### 所给原文

+++++

NOIP 2014
DAY1
T1 生活大爆炸版石头剪刀布
一道简单的模拟题,给出对应的关系,要打表!打表!打表!
#include <cstdio>
#include <iostream>
#include <algorithm>
using namespace std;
//Golbel define
const int N = 210;
const int map[5][5] = {
{ 0,-1, 1, 1,-1},
{ 1, 0,-1, 1,-1},
{-1, 1, 0,-1, 1},
{-1,-1, 1, 0, 1},
{ 1, 1,-1,-1, 0}
};
int afi[N],bfi[N];
int n,lena,lenb,nowa,nowb,scoa,scob;
int main(){
freopen("rps.in","r",stdin);
freopen("rps.out","w",stdout);
scanf("%d",&n);
scanf("%d%d",&lena,&lenb);
for(int i = 0;i < lena;++i)scanf("%d",&afi[i]);
for(int i = 0;i < lenb;++i)scanf("%d",&bfi[i]);
for(int i = 1;i <= n;++i){
if(nowa == lena)nowa = 0;
if(nowb == lenb)nowb = 0;
if(map[afi[nowa]][bfi[nowb]] == 1)scoa++;
else if(map[afi[nowa]][bfi[nowb]] == -1)scob++;
nowa++;
nowb++;
}
printf("%d %d\n",scoa,scob);
return 0;
}
T2 联合权值
求出距离为2的所有点的权值的乘积的和的两倍,枚举中点,直接算所有点的积,显然超时,那么计算所有点(a+b+c+d+.....+n)^2-(a^2-b^2+c^2+d^2+...+n^2)

+++++

### 任务 1
根据原文判断下列三项陈述是否成立,逐项回答"是"或"否",并原样引用原文中起决定作用的字句。(a)第一题被描述为一道简单的模拟题。(b)第一题的程序从 rps.in 读取输入。(c)原文认为联合权值一题采用枚举中点、直接计算所有点乘积的做法可以在时限内通过。
### 任务 2
原文中第二题的题目名称是什么?

(文本与项目位置条目)
+++++

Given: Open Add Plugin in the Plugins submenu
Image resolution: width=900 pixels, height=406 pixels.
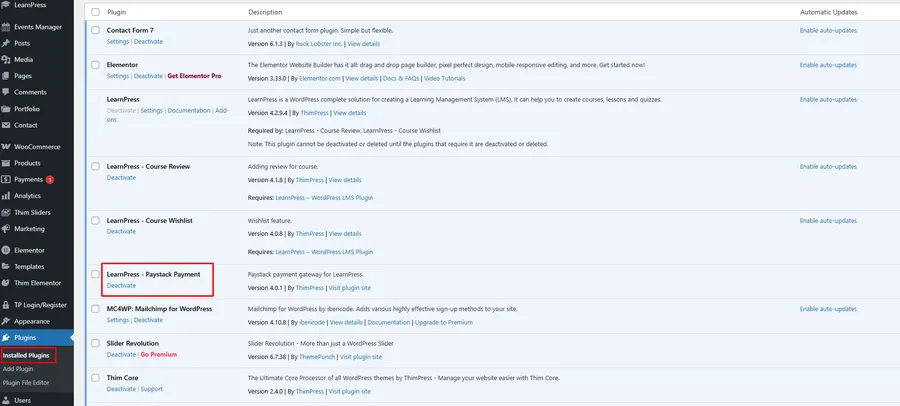Looking at the screenshot, I should click(x=20, y=369).
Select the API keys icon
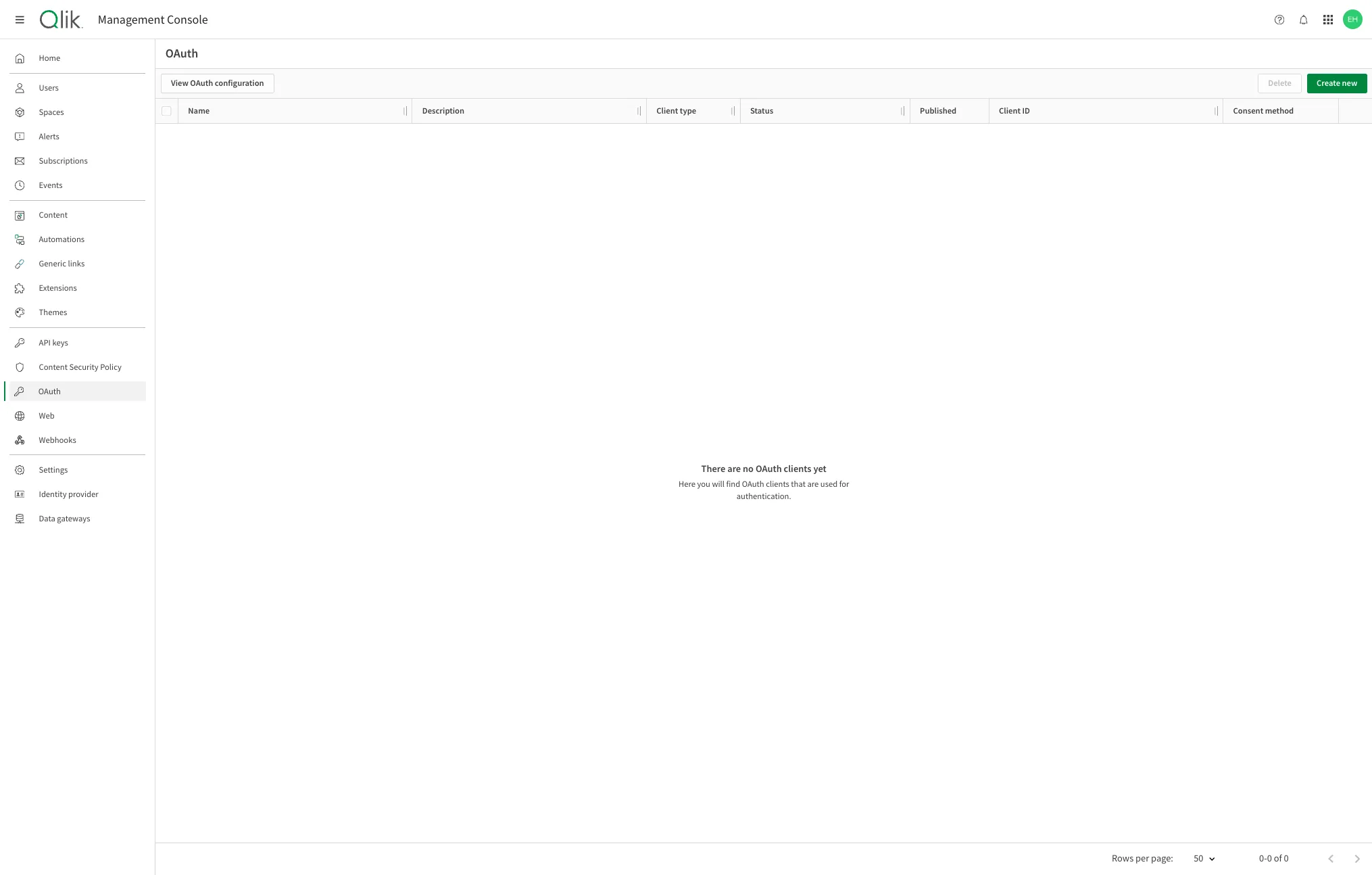 [x=19, y=342]
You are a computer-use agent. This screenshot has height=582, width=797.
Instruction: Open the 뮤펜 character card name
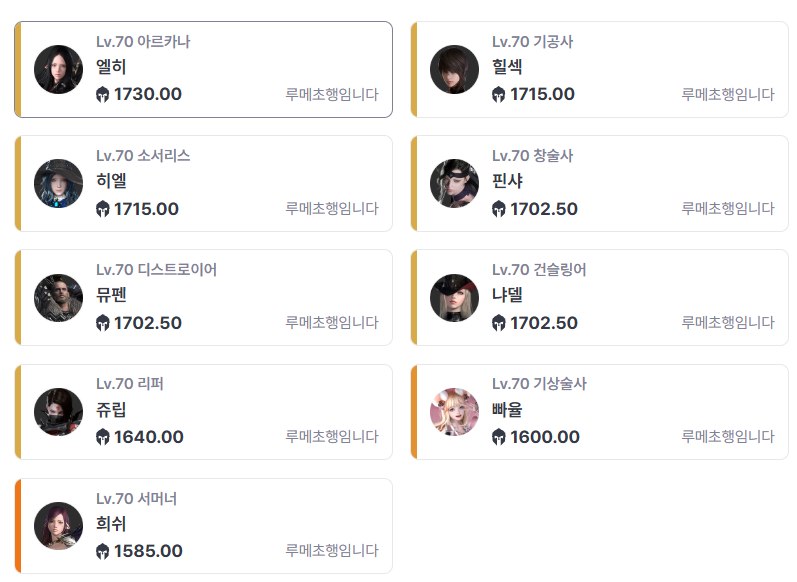click(111, 295)
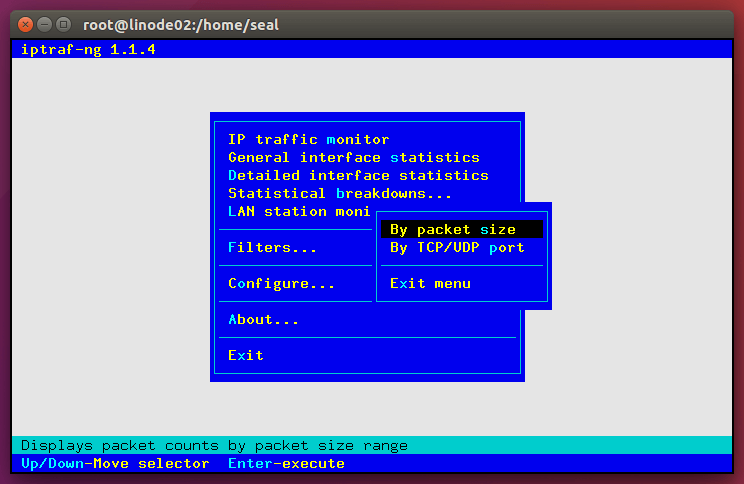
Task: Show the About... screen
Action: (x=263, y=319)
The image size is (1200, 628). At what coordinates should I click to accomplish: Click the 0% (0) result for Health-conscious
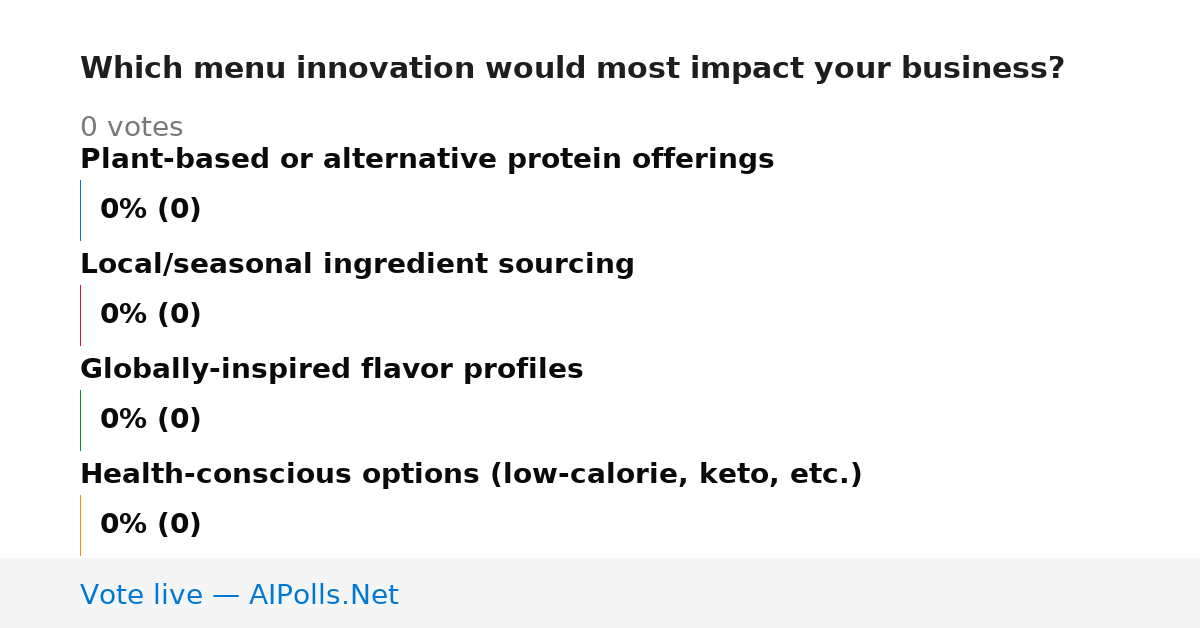point(150,525)
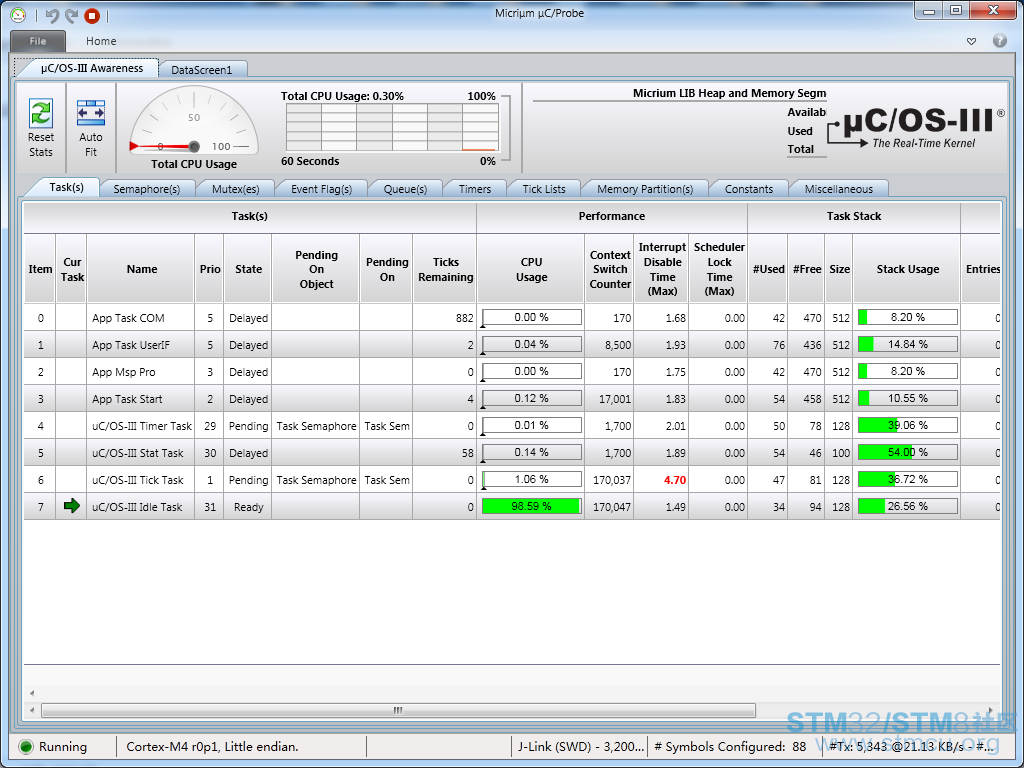Screen dimensions: 1024x768
Task: Select the Home ribbon tab
Action: tap(101, 41)
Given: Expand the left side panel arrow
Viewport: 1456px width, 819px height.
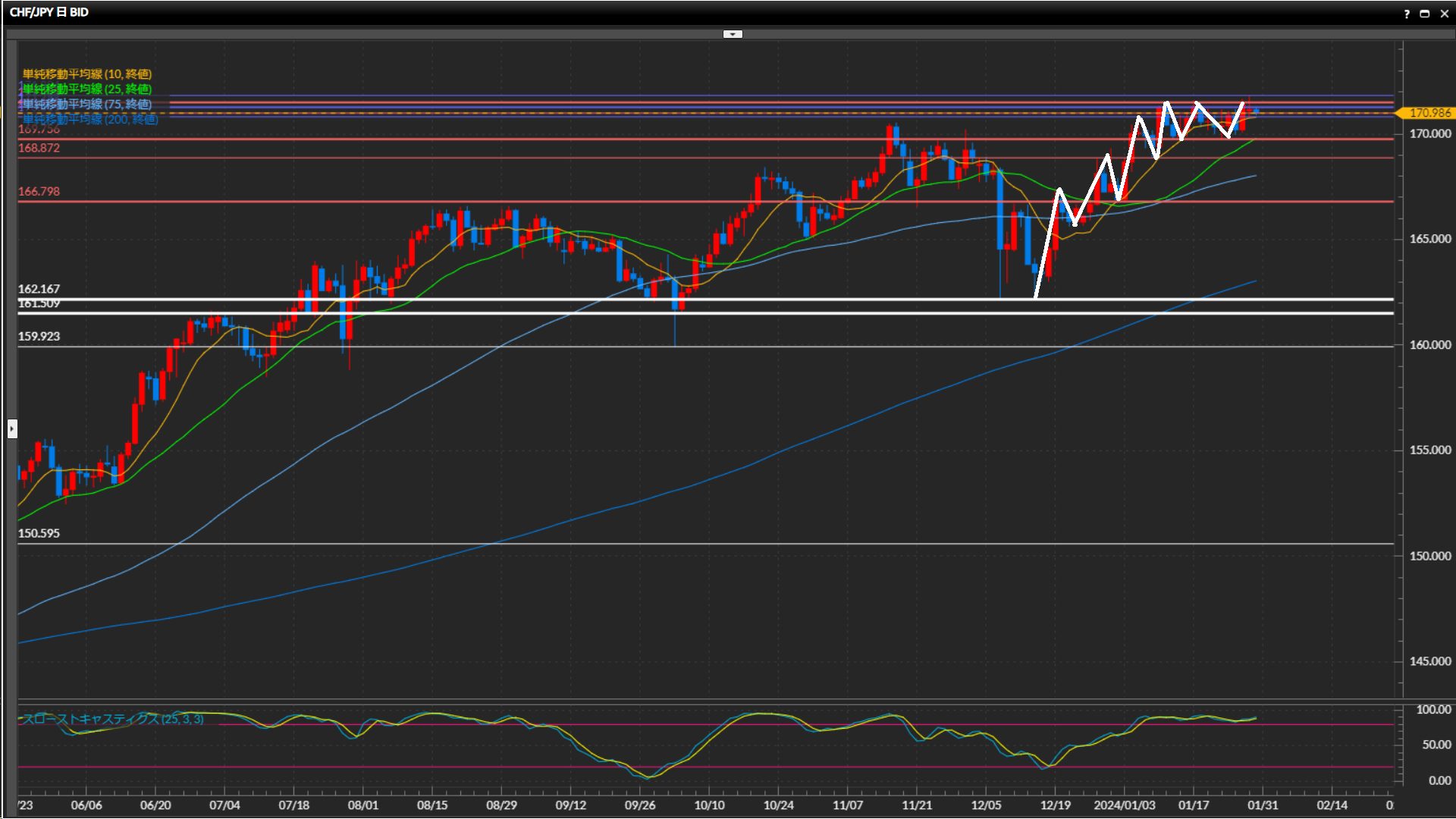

+++++

### 正确答案 1
(a)是。"一道简单的模拟题"
(b)是。"freopen("rps.in","r",stdin);"
(c)否。"枚举中点,直接算所有点的积,显然超时"

### 正确答案 2
联合权值。